Her motivation was simple – that of the deep love a mother has for a child, and a heartfelt desire of a mother yearning to see her daughter healed  – in this case her daughter who was “tormented by a demon.”  There are few other motivations that can be more powerful than the love a parent knows for a child.

She overcame these barriers in three ways – probably without consciously thinking of how:

a)    She acknowledged Jesus as the Messiah

b)    She acknowledged Jesus as her King and Master by calling him Lord

c)     She poured out her heart and threw herself upon Jesus’ mercy

What she said was very specific “Have mercy on me, Lord, Son of David.”  It is incredible that anyone in that region would recognise Jesus, never mind acknowledging him by calling him the Son of David which was a title reserved for the Messiah.

The surprises don’t end here though.  The passage goes on to tell us that initially Jesus “did not answer her at all.”  People can say a lot by simply not replying can’t they?  What was Jesus trying to achieve by his lack of a reply?  I wonder who it was that had to come to faith – the woman, or Jesus’ disciples?  Jesus broke through the Jew/Gentile wall of hatred and separation. Jesus dealt with Jews and Gentiles alike, shattering the caste system of His day—and shocking His Jewish brothers.  What Jesus was about to do would be as an anathema to them…they had to be in a place where they could accept what he was about to do.

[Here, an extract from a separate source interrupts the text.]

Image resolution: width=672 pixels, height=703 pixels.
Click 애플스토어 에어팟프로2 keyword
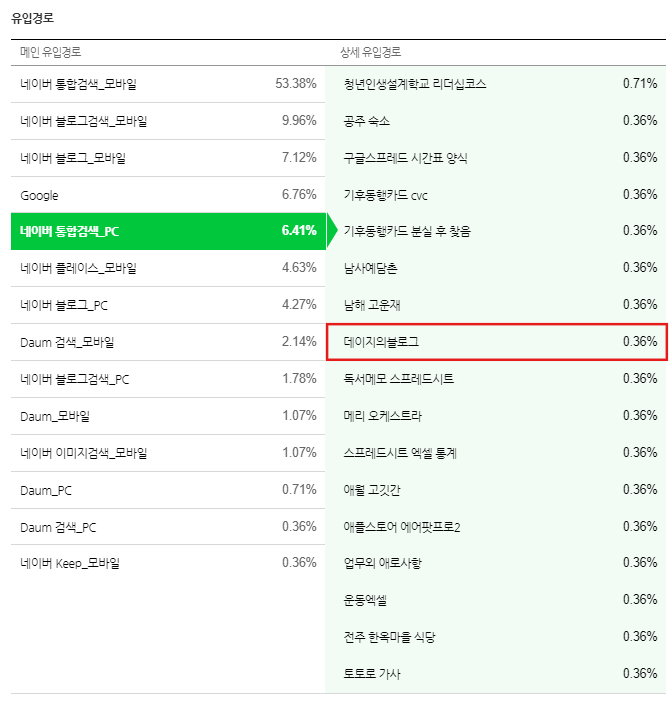click(402, 526)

Despite Jesus’ lack of a reply, the woman persisted.  She “kept crying out after them.”  I wonder what were the disciples expecting Jesus to do when they said to him “Send her away”?  So Jesus is presented with two conflicting requests – have mercy on me, and send her away.  He is pulled in two different directions, and yet he initially ignores both.  Then, and only then, does he answer by saying “I was sent only to the lost sheep of the house of Israel.” (Matthew 15:24)  It is likely that this was a half question rather than a statement of closure, along the lines of ‘Was I sent only to the lost sheep of Israel?’  His statement invites further dialogue rather than closes it.

And then something incredible happens.  We are told that the woman “came and knelt before him.”  (Matthew 15:25).  This literally means she ‘began to worship’…and what a dialogue unfolds.

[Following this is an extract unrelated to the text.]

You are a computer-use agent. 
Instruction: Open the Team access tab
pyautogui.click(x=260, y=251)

It reminds me of the prayer of humble access from our communion services:

We do not presume

to come to this your table, merciful Lord,

trusting in our own righteousness,

but in your manifold and great mercies.

We are not worthy

so much as to gather up the crumbs under your table.

But you are the same Lord

whose nature is always to have mercy.

Grant us therefore, gracious Lord,

so to eat the flesh of your dear Son Jesus Christ

and to drink his blood,

that our sinful bodies may be made clean by his body

and our souls washed through his most precious blood,

and that we may evermore dwell in him, and he in us.


“Even the dogs eat the crumbs that fall from their master’s table.”

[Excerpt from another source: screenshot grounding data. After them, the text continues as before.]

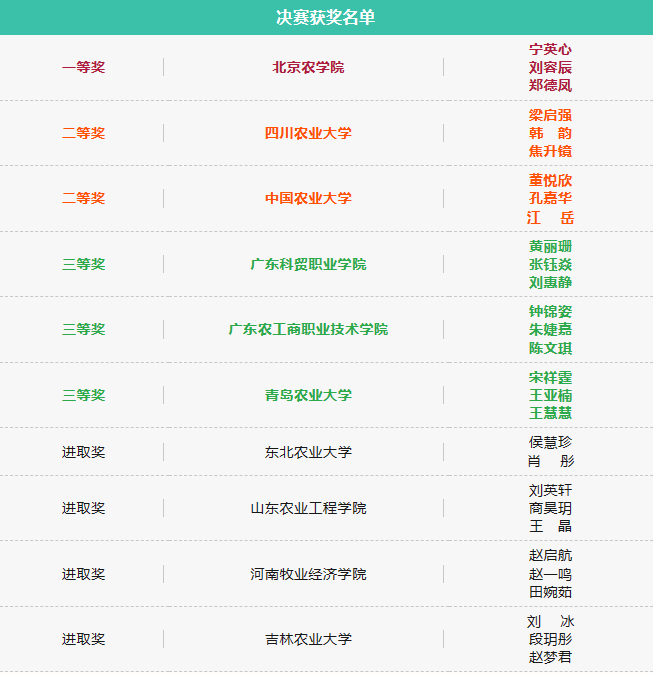This screenshot has height=675, width=653.
Task: Click 中国农业大学 school name
Action: click(308, 198)
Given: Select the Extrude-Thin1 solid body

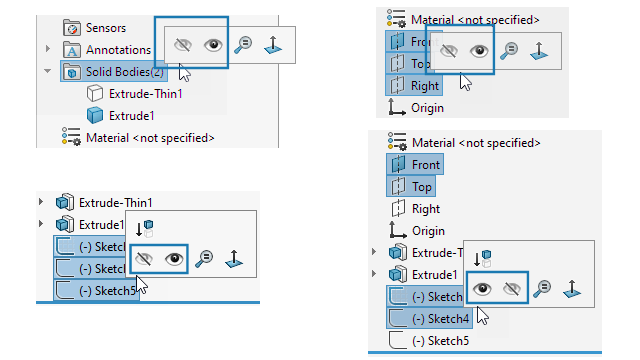Looking at the screenshot, I should [135, 94].
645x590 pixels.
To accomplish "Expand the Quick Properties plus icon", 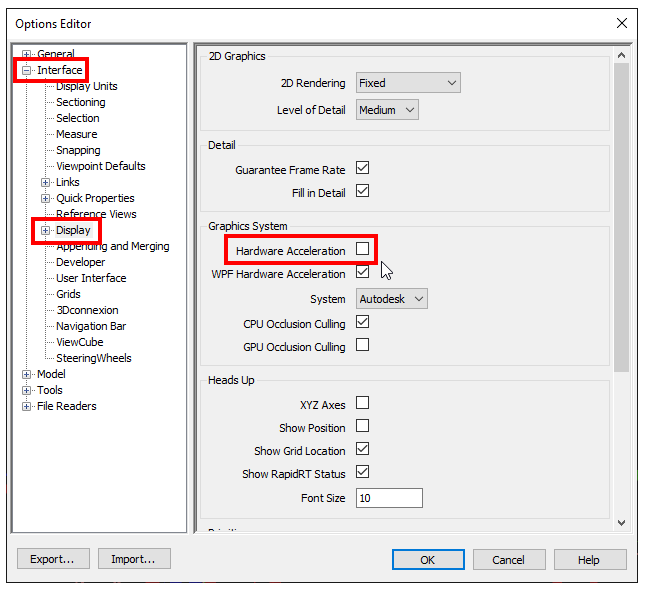I will point(46,198).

Jesus’ heart was moved, and he responded with love and grace.  ““Woman, great is your faith! Let it be done for you as you wish.” And her daughter was healed instantly.

We KNOW Jesus is the Messiah, we KNOW he is the Lord; let us come before the Lord just as that woman did; with hope and expectancy, with persistence and faith and with all that we are.  Let us pour out our heart in silent prayer and throw ourselves on his mercy.

Let us take a few moments in silence to offer up our own prayers to the Lord now.  Come just as you are, and share with him what is on your heart.